Pour ce qui est de la destination des sommes dégagées par la suppression des armes nucléaires, il ne nous appartient pas de la déterminer : c’est votre travail, mesdames et messieurs les députés. Certaines de nos propositions ont été reprises par des parlementaires. Les députés du groupe UDI se sont ainsi déclarés favorables à la suppression des FAS. M. Morin l’a même répété hier, me semble-t-il, sur Sud-Radio. Monsieur FOLLIOT, qui détermine le niveau de « stricte suffisance » ? Il y a vingt ans, il était à trois composantes, aujourd’hui il est à deux. Pourquoi ne pourrions-nous pas diminuer plus encore le nombre d’ogives nucléaires ?
Bien que l’Inde, Israël et le Pakistan ne soient pas reconnus officiellement comme puissances nucléaires, et que ces pays ne reconnaissent pas eux-mêmes le TNP, le droit international humanitaire ou le droit coutumier leur fait obligation, comme aux autres puissances nucléaires, d’aller vers le désarmement nucléaire. Or la France n’a pas beaucoup poussé la négociation en cours pour la création d’une zone exempte d’armes nucléaires en Israël, alors que, en 2012, devait se tenir à Helsinki une conférence réunissant l’ensemble des acteurs de la région pour parvenir à l’élimination des armes de destruction massive, tant chimiques que bactériologiques ou nucléaires. Vous-mêmes, mesdames et messieurs les députés, forts de notre statut de grand vendeur d’armes à l’Inde et au Pakistan, peut-être pourriez-vous faire pression pour que ces pays s’accordent sur un règlement et la diminution de leurs arsenaux nucléaires.
Le réseau PNND que je représente compte 800 membres à travers le monde, qui sont par exemple des parlementaires britanniques, russes, israéliens. Il y a même deux Iraniens. Je concède qu’il n’y a pas de parlementaire chinois, car il est assez compliqué de leur parler. Peut-être auriez-vous pu profiter de la visite en France du président chinois, il y a trois semaines, pour entamer des démarches.

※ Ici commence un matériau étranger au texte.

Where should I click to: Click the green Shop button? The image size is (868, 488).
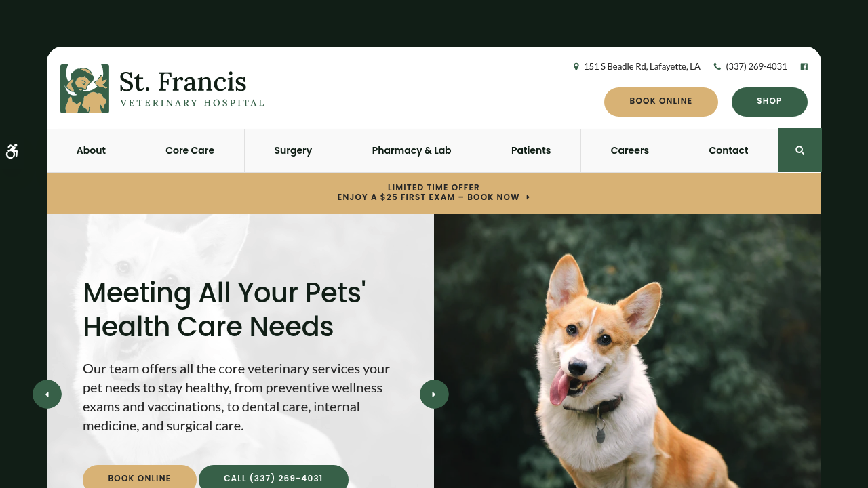770,102

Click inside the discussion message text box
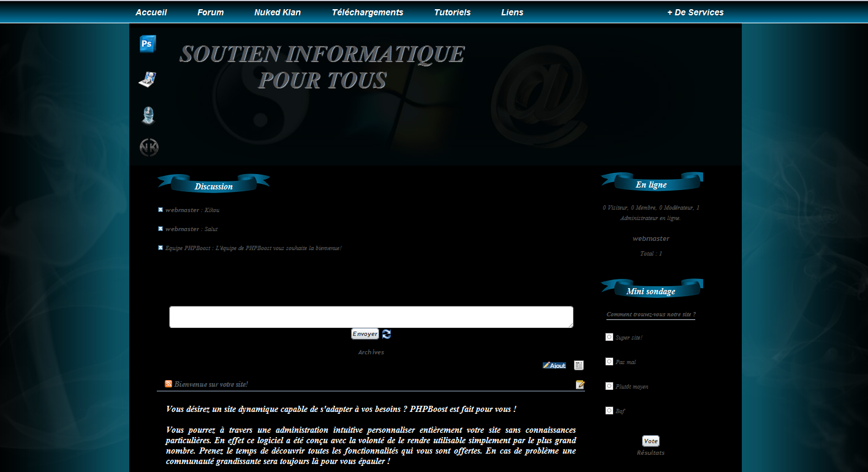click(x=371, y=317)
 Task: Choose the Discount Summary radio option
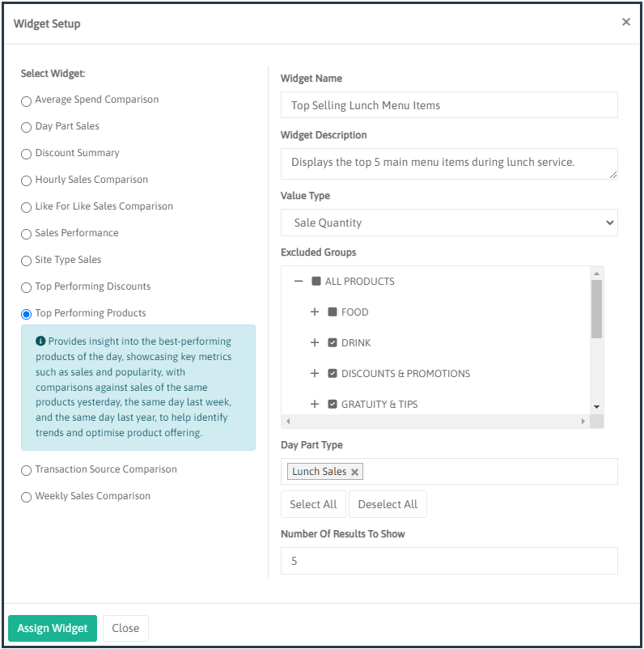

Des actions ont été menées dans l’ensemble de l’hémisphère sud et un peu dans l’hémisphère nord en faveur de la création de ZEAN ou de l’application du protocole additionnel de l’AIEA ou du TNP. La prolifération nucléaire reste un problème, c’est une évidence. Dès lors, pourquoi, lors du sommet sur la sécurité nucléaire qui s’est tenu à La Haye il y a trois semaines, seules ont été évoquées les matières nucléaires civiles et en rien les matières nucléaires militaires ? Nous n’avons jamais préconisé un désarmement unilatéral mais bien un désarmement multilatéral, même s’il faut reconnaître que, jusqu’à présent, la France a toujours procédé à un désarmement unilatéral.

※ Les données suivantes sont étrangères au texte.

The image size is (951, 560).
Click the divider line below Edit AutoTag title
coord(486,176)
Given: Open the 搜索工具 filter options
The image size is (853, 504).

Monsieur Philippe FOLLIOT. Je tiens à préciser que l’UDI a pris position pour un abandon progressif de la deuxième composante à l’horizon 2030, libre au candidat centriste à la prochaine élection présidentielle de la faire évoluer. Nous nous sommes déterminés en constatant la faiblesse des moyens dans certaines composantes traditionnelles ainsi que l’insuffisante couverture des besoins de nos forces en transport tactique, dues au contexte budgétaire contraint.